Question

The statement \( (p \wedge (\sim q)) \vee ((\sim p) \wedge q) \vee ((\sim p) \wedge (\sim q)) \) is equivalent to:

• A. \( (\sim p) \vee (\sim q) \)
• B. \( p \vee (\sim q) \)
• C. \( p \vee q \)
• D. \( (\sim p) \vee q \)

Hint:

Use Boolean algebra laws like De Morgan's theorem and distributive properties for simplification.

Answer 1

The Correct Option is A

We are tasked with simplifying the Boolean expression step by step using the laws of Boolean algebra. The given expression is: \[ (p \wedge \sim q) \vee ((\sim p) \wedge q) \vee ((\sim p) \wedge (\sim q)) \] 
Step 1: Group the terms We rewrite the expression for clarity by grouping terms: \[ (p \wedge \sim q) \vee \big[(\sim p \wedge q) \vee (\sim p \wedge \sim q)\big] \] 
Step 2: Apply the Distributive Law to the second group In \((\sim p \wedge q) \vee (\sim p \wedge \sim q)\), factor out \(\sim p\): \[ (\sim p \wedge q) \vee (\sim p \wedge \sim q) = \sim p \wedge (q \vee \sim q) \] 
Using the Complement Law, \(q \vee \sim q = 1\): \[ \sim p \wedge (q \vee \sim q) = \sim p \wedge 1 \] 
Using the Identity Law, \(\sim p \wedge 1 = \sim p\): \[ (\sim p \wedge q) \vee (\sim p \wedge \sim q) = \sim p \]
Step 3: Substitute back into the main expression Replace \((\sim p \wedge q) \vee (\sim p \wedge \sim q)\) with \(\sim p\): \[ (p \wedge \sim q) \vee \sim p \
Step 4: Apply the Distributive Law Factor out \(p\) from \((p \wedge \sim q) \vee \sim p\): \[ (p \wedge \sim q) \vee \sim p = \sim p \vee (p \wedge \sim q) \] By the Distributive Law, this is equivalent to: \[ \sim p \vee (\sim q \wedge p) \] 
Step 5: Apply the Absorption Law Using the Absorption Law, \(\sim p \vee (\sim q \wedge p) = \sim p \vee \sim q\). This simplifies the expression to: \[ \sim p \vee \sim q \] 

Final Simplified Expression: \[ \boxed{(\sim p) \vee (\sim q)} \]

━━━━━━━━━━

SET EXERCISE A:
From the Boolean algebra problem above, list each distinct law named with the word "Law" in Answer 1, giving each one only once.

RECORDS FOR PROCESSING:

━━━━━━━━━━

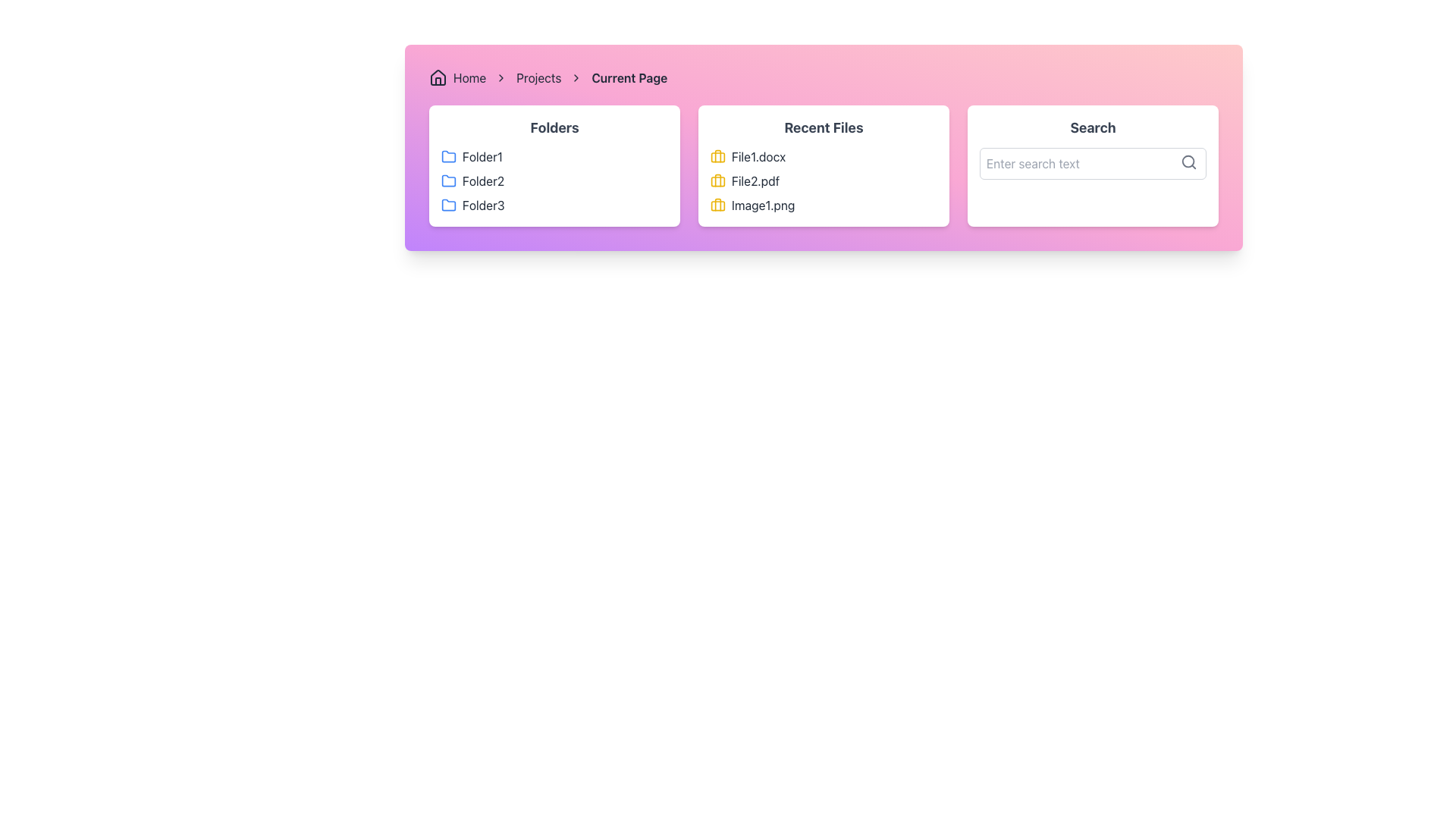 The width and height of the screenshot is (1456, 819). I want to click on the text label 'Folder1', so click(482, 157).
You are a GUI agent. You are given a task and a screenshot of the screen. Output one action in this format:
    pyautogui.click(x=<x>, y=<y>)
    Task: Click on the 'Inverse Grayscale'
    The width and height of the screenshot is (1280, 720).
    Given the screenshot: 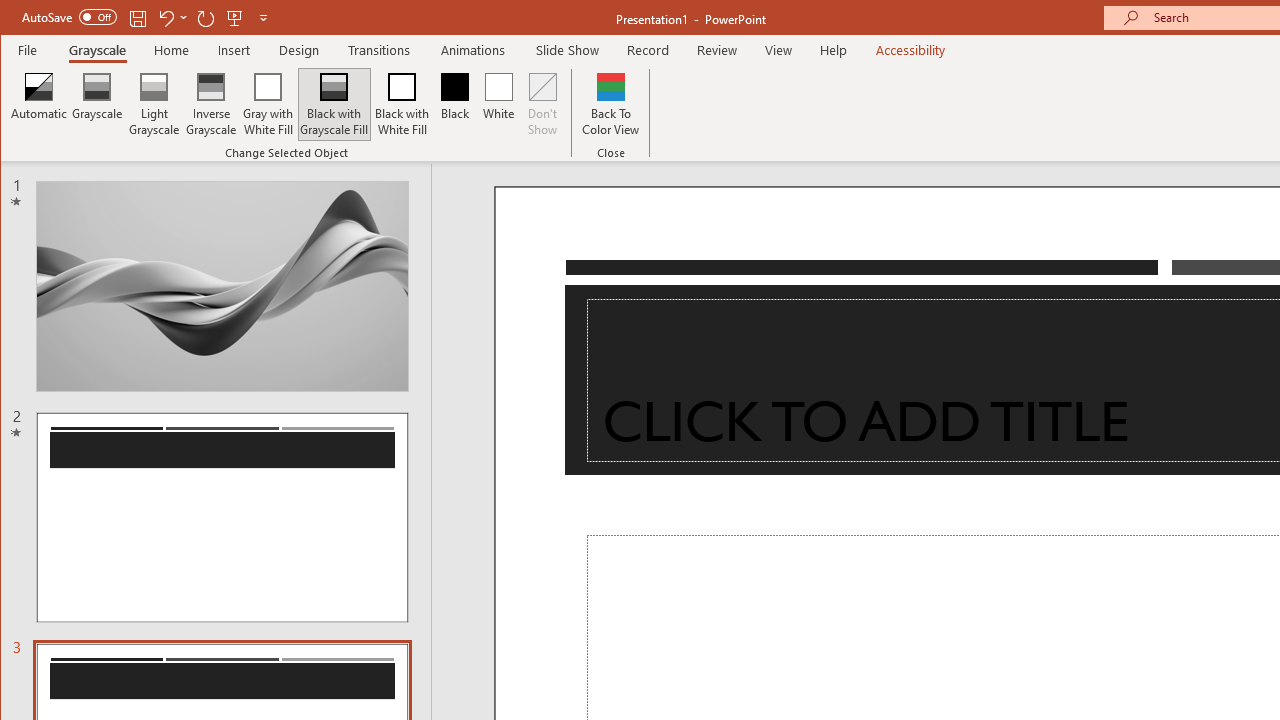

━━━━━━━━━━

SET EXERCISE B:
Reproduce every line of the records above word for word, leaving out the pictures.

WORKED ANSWER A:
Distributive Law
Complement Law
Identity Law
Absorption Law

WORKED ANSWER B:
 The width and height of the screenshot is (1456, 819). I want to click on the text label 'Folder1', so click(482, 157).
You are a GUI agent. You are given a task and a screenshot of the screen. Output one action in this format:
    pyautogui.click(x=<x>, y=<y>)
    Task: Click on the 'Inverse Grayscale'
    The width and height of the screenshot is (1280, 720).
    Given the screenshot: 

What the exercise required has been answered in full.